Document excerpt>
Some issues have a longer shelf life than they should. And so what was prevalent in 1956 continues to be a problem even today. For all our ostensible pride over India’s celebrated diversity, a vast majority still squabbles over the differences nursing an inherent reservation for a community outside one’s own.
Long before the prospect of an inter-caste marriage between a Punjabi boy and Bengali girl faced its share of hiccups in Shoojit Sircar’s Vicky Donor, Kishore Kumar discovered the ills of communal bonhomie far more strongly in Mohan Segal’s deft satire and super hit rom-com, New Delhi.
It all starts at New Delhi railway station after Anand Khanna (Kishore Kumar) arrives in the Indian capital and gets into a taxi AND argument with Janaki Subramaniam (Vyjayanthimala). It’s a familiar situation where two different passengers get inside cab at the same time and bicker over ‘me first.’
The dispute ends with a flustered Anand forced to get down underscoring his somewhat secondary stature in an imminent relationship with the spunky Janaki.
The second time they bump into each other, Anand’s cycle inadvertently splashes some muddy water on Janaki’s sari resulting in an amusing dirt-slandering match between the two.

Material shown>
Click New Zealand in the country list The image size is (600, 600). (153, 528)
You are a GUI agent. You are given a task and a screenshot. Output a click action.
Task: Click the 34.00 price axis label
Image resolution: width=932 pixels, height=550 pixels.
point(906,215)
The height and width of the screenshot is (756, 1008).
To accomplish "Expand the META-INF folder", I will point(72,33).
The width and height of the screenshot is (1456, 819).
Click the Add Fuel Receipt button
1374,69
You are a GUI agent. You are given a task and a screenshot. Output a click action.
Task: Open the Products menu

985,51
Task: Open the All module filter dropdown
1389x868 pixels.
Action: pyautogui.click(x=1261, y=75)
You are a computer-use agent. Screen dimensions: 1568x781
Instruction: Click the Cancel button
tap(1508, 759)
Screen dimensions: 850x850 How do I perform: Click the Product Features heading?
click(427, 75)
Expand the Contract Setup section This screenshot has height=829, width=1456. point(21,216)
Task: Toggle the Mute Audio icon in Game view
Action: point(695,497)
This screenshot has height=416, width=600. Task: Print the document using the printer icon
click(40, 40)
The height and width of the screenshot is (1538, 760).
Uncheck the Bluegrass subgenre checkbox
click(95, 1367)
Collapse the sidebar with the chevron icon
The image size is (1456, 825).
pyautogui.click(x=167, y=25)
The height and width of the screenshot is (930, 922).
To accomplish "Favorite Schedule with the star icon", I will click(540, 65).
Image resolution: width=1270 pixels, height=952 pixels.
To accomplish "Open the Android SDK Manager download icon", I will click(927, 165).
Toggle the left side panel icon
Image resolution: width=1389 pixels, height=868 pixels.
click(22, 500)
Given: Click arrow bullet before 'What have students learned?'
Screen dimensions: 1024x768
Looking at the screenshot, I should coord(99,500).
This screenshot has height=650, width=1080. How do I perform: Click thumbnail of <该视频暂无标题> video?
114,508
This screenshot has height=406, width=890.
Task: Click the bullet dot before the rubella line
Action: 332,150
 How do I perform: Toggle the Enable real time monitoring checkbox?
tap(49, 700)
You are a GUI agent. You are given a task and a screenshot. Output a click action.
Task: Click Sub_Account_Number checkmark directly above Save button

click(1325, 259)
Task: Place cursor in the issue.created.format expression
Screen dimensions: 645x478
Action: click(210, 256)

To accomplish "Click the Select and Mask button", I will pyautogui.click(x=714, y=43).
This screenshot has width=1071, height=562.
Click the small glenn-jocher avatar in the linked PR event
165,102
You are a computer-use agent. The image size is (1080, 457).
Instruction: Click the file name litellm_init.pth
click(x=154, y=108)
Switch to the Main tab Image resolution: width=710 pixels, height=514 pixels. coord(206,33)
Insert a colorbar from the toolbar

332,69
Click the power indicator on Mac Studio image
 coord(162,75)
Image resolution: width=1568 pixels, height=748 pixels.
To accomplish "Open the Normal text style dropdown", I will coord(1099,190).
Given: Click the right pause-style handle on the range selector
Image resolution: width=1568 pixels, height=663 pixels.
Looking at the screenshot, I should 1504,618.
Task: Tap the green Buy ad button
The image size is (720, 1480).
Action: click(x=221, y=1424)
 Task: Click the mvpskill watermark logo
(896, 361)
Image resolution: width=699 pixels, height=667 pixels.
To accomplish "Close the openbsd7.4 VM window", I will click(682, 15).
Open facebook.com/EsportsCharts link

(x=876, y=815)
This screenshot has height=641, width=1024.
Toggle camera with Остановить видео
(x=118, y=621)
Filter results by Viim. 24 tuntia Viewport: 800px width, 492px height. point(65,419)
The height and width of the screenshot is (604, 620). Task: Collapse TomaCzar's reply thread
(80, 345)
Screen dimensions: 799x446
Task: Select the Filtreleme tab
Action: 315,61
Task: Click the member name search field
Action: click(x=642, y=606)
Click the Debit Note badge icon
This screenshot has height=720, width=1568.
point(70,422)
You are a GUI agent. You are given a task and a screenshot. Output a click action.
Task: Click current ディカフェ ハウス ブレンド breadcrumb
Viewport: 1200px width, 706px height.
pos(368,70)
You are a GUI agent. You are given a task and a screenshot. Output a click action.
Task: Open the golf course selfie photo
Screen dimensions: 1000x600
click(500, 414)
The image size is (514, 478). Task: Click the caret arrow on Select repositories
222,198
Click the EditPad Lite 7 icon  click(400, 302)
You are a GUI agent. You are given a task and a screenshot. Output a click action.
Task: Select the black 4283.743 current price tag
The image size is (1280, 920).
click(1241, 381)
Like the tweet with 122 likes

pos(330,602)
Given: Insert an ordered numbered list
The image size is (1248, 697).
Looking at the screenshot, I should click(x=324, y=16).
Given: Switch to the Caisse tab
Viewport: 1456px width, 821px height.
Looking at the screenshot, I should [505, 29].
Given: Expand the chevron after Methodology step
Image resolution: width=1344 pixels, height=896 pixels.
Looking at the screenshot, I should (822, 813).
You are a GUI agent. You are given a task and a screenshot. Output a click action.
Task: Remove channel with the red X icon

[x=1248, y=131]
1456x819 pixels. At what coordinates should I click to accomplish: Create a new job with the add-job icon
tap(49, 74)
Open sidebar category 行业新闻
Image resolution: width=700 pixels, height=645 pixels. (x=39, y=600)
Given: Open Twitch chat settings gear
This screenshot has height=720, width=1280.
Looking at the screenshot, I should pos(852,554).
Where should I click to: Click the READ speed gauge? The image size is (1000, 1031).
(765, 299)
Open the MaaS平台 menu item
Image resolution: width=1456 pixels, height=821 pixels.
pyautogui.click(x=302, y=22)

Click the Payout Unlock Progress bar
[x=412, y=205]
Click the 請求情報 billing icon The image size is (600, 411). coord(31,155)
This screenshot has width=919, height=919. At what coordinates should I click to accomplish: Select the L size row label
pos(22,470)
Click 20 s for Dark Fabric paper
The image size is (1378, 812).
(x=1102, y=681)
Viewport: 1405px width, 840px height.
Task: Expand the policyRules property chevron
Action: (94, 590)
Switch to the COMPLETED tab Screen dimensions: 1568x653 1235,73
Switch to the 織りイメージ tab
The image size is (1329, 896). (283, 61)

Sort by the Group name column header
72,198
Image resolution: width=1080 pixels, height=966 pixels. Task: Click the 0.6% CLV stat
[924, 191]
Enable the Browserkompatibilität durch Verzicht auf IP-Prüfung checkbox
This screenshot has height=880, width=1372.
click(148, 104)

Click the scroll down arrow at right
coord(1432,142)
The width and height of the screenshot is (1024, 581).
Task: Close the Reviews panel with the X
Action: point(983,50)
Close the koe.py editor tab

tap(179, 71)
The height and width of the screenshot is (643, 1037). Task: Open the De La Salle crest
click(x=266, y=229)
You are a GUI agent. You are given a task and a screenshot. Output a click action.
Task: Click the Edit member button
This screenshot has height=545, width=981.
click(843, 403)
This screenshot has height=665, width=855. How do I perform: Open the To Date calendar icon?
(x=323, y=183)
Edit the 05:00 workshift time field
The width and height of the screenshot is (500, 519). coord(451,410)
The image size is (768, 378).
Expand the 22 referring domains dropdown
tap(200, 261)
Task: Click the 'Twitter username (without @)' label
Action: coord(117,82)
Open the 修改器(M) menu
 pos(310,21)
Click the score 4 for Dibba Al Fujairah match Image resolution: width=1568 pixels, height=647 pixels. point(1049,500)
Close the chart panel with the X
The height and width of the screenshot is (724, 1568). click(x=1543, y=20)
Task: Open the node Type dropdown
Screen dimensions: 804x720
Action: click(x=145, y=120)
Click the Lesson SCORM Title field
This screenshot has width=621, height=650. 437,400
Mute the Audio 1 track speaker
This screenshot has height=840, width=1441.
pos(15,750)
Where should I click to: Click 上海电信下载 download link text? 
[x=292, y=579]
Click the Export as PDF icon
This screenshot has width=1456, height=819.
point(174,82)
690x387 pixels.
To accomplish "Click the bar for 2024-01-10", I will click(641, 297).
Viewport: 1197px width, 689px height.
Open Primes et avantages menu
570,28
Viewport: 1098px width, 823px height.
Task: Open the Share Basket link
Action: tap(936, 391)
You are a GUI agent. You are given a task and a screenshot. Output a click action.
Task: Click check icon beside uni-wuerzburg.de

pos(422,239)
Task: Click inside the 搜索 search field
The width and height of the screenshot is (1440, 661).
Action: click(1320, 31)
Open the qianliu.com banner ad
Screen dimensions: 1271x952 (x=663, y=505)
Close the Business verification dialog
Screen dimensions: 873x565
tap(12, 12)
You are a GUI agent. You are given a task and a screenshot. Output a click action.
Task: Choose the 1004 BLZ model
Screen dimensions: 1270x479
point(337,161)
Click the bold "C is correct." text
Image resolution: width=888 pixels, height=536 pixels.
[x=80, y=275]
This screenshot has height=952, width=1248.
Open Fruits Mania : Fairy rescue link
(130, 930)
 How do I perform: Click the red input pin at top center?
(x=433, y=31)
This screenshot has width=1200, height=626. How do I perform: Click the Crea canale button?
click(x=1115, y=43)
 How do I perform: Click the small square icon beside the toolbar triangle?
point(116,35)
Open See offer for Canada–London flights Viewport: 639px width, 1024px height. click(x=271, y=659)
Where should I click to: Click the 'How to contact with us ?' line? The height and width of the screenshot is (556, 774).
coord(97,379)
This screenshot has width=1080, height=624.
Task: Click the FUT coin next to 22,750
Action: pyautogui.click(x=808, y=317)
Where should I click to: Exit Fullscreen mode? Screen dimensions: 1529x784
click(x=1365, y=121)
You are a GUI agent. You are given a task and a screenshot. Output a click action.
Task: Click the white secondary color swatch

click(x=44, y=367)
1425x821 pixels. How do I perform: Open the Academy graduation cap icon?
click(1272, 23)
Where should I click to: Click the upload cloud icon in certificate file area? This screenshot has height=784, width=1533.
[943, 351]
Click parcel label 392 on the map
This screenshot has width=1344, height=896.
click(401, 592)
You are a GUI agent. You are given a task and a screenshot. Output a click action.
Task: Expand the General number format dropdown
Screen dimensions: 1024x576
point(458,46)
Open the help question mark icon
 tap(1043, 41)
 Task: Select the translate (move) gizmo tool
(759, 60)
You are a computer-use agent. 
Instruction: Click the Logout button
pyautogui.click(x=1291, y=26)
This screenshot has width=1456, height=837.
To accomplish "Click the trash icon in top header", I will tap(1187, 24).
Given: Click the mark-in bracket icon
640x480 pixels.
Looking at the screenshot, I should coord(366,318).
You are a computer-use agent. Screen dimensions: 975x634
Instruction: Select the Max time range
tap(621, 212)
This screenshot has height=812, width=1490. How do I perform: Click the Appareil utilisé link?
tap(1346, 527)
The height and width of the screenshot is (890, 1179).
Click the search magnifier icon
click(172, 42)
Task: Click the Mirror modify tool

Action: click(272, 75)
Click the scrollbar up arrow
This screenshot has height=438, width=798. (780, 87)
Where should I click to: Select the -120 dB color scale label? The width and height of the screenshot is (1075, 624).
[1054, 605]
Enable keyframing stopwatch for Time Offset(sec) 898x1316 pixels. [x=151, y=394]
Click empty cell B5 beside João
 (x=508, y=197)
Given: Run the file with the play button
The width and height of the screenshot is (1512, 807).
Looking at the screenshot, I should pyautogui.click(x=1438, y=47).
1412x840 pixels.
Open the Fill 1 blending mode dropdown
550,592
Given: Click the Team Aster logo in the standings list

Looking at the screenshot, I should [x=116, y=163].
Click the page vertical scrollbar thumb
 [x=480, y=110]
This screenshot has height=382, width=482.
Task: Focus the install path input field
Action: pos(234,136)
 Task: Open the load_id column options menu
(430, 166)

Exercise brief>
From the film review of New Delhi above, transcribe the passage from "The second time" up to and including "between the two.".

Output below>
The second time they bump into each other, Anand’s cycle inadvertently splashes some muddy water on Janaki’s sari resulting in an amusing dirt-slandering match between the two.